▶ [What you are asked to do]: Print, exactly and without pictures, the lines from the one where "How do I perform: Click" appears down to the end of the entries.

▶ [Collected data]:
───

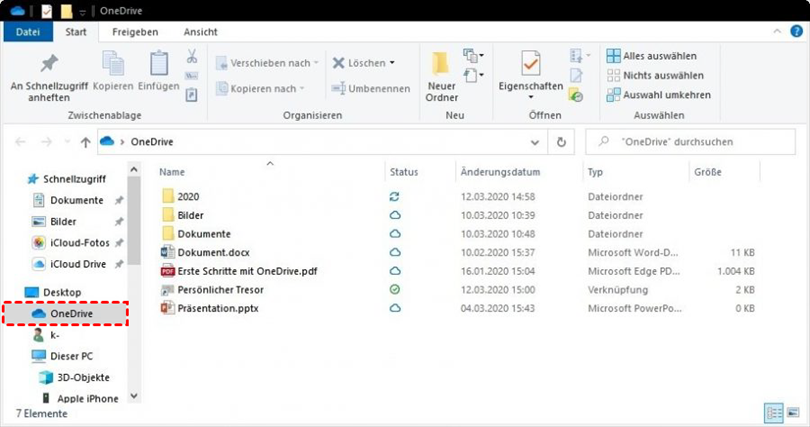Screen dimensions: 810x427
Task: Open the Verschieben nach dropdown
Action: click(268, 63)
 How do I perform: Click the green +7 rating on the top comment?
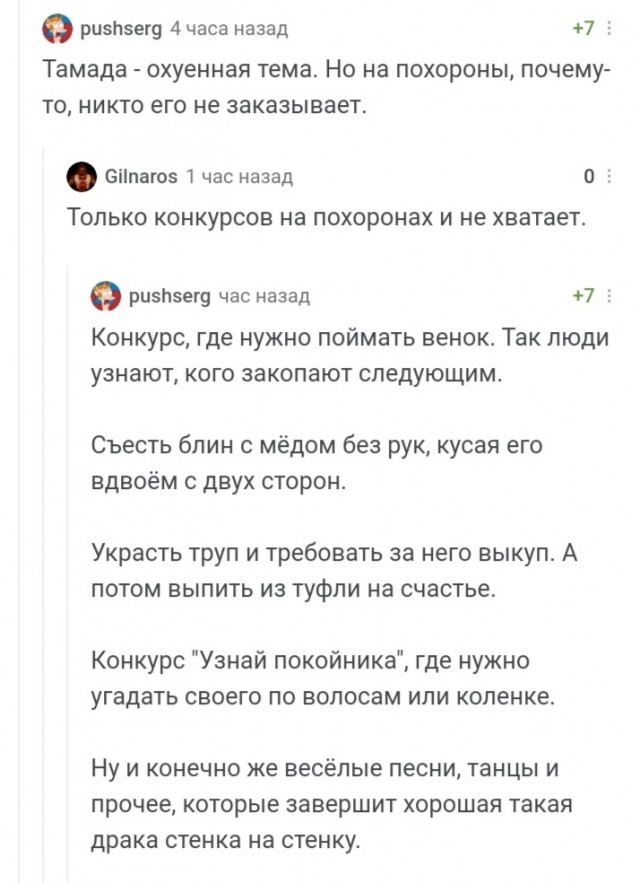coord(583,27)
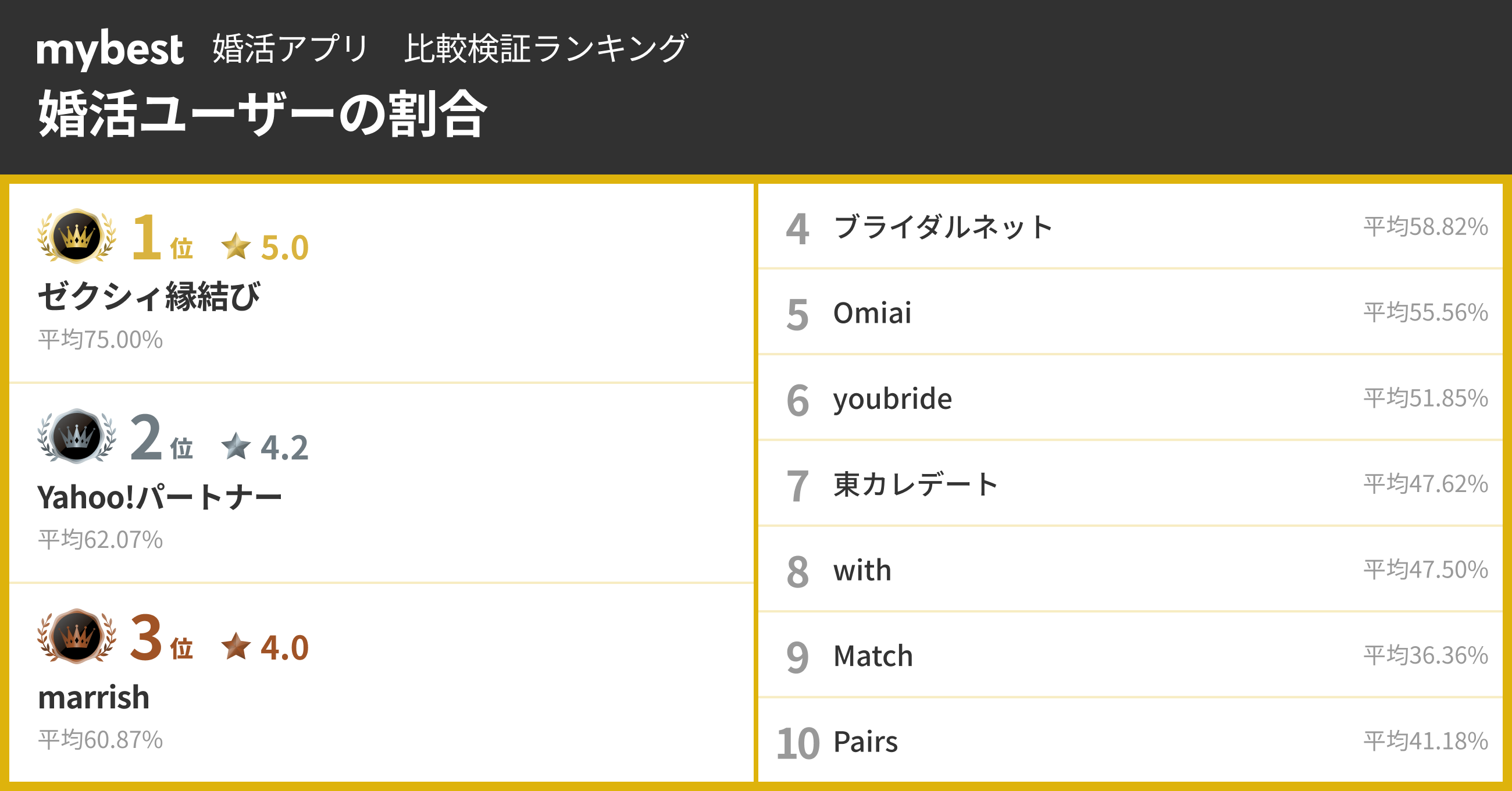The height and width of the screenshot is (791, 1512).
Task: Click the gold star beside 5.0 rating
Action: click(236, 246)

───

▶ [Response area]:
 How do I perform: Click the green +7 rating on the top comment?
coord(583,27)
The height and width of the screenshot is (791, 1512).
Task: Click the gold star beside 5.0 rating
Action: click(236, 246)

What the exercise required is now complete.